WORK TASK | Using the data below, copy each line that includes the word "will".

Stored records |
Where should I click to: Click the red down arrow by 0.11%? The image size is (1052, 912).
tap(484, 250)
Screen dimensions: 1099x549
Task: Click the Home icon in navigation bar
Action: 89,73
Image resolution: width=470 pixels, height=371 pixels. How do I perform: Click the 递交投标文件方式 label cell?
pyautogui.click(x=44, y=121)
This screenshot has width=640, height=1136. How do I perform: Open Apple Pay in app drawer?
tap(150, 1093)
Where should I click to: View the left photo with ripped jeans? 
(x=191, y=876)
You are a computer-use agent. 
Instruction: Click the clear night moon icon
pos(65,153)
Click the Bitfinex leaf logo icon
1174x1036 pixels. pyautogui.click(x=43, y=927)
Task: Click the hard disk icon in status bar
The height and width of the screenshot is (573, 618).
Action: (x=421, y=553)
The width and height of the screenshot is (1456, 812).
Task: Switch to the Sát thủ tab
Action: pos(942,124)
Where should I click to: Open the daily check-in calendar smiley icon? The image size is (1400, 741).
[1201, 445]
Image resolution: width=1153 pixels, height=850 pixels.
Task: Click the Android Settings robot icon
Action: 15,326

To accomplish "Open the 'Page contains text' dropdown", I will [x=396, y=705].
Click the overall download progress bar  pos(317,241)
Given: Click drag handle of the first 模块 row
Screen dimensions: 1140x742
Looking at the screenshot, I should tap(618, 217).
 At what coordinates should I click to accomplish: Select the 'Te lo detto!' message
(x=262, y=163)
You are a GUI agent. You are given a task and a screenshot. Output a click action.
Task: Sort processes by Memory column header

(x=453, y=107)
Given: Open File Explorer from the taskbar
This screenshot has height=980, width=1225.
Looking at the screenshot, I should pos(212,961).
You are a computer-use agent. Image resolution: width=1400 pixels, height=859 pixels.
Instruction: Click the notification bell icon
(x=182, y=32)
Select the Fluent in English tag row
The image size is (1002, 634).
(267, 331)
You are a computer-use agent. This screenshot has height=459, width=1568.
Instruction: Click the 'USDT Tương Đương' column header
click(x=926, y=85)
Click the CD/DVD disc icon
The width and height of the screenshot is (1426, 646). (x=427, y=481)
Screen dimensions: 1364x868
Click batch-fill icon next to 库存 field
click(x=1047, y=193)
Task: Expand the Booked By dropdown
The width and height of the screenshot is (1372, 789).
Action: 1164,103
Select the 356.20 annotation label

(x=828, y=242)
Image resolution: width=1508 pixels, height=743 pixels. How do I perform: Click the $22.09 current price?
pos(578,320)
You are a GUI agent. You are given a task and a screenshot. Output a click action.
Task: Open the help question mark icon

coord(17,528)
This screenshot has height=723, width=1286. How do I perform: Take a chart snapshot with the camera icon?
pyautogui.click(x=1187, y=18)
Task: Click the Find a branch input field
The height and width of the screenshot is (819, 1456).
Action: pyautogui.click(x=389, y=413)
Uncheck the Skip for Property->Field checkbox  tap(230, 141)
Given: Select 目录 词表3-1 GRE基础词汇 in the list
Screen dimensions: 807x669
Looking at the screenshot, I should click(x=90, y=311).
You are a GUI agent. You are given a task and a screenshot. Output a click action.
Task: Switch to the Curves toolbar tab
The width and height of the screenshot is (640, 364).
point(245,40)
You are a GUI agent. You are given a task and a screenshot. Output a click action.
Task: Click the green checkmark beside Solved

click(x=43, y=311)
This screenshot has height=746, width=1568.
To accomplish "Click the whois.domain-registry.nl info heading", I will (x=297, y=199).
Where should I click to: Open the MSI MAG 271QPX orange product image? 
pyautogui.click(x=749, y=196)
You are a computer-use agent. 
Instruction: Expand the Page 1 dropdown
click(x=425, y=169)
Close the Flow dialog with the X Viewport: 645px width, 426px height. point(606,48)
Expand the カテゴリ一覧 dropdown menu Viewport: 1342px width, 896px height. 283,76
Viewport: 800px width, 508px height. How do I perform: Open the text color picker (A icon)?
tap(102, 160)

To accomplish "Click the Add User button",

WRITTEN ANSWER |
To accomplish "Open the 'Page contains text' dropdown", I will [x=396, y=705].
To accomplish "Click the whois.domain-registry.nl info heading", I will (x=297, y=199).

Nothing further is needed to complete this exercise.